Record excerpts START

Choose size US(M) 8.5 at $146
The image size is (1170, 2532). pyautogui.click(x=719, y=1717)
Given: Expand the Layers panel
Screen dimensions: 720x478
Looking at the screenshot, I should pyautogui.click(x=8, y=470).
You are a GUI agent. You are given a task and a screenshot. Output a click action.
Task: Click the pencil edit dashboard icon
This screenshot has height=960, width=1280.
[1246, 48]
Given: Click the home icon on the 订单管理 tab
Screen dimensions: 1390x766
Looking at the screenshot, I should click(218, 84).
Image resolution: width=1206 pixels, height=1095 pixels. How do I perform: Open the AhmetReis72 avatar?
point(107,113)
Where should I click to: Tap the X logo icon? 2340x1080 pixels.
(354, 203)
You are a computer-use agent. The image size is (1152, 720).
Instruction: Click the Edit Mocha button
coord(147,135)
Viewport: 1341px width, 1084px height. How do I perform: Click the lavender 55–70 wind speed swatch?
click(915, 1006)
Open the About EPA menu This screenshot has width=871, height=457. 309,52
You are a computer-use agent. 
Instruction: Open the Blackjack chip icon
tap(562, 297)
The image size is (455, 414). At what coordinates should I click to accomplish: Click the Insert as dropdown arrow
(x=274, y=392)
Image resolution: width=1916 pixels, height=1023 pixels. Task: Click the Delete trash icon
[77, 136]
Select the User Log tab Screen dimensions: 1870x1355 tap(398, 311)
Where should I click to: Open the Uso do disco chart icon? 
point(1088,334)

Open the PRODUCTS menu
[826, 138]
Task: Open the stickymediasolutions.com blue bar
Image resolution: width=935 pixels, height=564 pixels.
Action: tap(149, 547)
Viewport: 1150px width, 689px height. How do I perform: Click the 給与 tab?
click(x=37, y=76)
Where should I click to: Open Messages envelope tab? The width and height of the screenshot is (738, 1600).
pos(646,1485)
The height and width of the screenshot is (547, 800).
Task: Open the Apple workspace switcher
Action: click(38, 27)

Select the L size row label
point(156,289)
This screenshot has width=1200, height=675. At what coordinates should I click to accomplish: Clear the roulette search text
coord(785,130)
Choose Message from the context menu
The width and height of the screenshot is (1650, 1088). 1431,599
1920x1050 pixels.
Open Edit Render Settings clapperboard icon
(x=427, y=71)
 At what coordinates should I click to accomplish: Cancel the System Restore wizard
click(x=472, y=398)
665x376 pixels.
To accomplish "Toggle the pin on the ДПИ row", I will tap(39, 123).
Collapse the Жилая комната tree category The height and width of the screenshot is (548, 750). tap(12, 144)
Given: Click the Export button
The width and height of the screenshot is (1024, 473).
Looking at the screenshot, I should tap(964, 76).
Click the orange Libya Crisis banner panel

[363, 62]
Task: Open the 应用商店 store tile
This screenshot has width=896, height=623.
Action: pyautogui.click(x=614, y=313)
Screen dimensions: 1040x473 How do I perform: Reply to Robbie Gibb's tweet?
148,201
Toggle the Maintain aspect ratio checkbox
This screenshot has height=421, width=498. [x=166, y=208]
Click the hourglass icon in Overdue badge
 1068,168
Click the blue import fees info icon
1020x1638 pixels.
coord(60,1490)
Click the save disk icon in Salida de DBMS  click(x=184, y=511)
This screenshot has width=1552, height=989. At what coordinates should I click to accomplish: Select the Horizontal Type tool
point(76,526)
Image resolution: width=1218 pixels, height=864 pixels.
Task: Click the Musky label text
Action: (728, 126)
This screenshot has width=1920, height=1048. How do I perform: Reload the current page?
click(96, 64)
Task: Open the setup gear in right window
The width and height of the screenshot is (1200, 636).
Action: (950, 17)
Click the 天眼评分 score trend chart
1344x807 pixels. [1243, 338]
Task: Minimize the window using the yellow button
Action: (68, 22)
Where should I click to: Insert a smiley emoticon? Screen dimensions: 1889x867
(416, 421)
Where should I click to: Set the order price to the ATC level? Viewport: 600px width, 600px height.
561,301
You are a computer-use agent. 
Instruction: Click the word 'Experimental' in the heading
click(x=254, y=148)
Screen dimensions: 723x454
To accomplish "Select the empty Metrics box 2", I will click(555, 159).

Record excerpts END

Try it: For the material above, the answer must be only the number of lines holding the word "will".

Task solution: 2